The list is quite comprehensive as it has been created and added to over the years and as such, some may cease to exist and those new faces on the block have yet to be added and will be if and when I see them in my site's log files.

You can pick and choose and add those that you feel ignore your robots.txt file and add those that don't even bother with the file at all which are mostly the spam bots looking for email addresses to add to a spammers joy.

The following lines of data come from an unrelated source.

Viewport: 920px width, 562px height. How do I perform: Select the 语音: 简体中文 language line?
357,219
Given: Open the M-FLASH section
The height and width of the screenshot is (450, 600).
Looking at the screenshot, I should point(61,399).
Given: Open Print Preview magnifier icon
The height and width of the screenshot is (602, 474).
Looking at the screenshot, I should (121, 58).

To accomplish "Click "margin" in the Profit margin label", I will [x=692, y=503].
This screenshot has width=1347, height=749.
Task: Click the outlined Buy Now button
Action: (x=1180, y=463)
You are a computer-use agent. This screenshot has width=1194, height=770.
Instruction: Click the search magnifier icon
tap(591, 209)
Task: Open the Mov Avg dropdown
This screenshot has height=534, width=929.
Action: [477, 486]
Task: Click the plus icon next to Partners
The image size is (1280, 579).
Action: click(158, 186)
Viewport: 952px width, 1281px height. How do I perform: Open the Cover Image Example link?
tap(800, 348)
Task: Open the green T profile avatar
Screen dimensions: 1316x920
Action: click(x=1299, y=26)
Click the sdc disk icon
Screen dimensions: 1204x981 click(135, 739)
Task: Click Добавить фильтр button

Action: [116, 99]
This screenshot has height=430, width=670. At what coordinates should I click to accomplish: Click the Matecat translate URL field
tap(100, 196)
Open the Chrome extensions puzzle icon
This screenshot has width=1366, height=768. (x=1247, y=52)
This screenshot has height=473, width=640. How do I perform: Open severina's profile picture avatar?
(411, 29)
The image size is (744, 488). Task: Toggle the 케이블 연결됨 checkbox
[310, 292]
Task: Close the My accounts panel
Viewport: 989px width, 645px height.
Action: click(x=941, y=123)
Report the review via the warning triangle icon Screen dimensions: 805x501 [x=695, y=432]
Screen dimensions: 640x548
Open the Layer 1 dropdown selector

This list has been, in my use, without issue for many years on just about every hosting service I have used, and incidentally owned, with most of them coming from my owned dedicated servers' log files.

So if you have any error issues with adding or editing your .htaccess file then check that you have not made a typo or a copy and paste error.

Make a backup of any existing .htaccess file before adding this list or parts of this list.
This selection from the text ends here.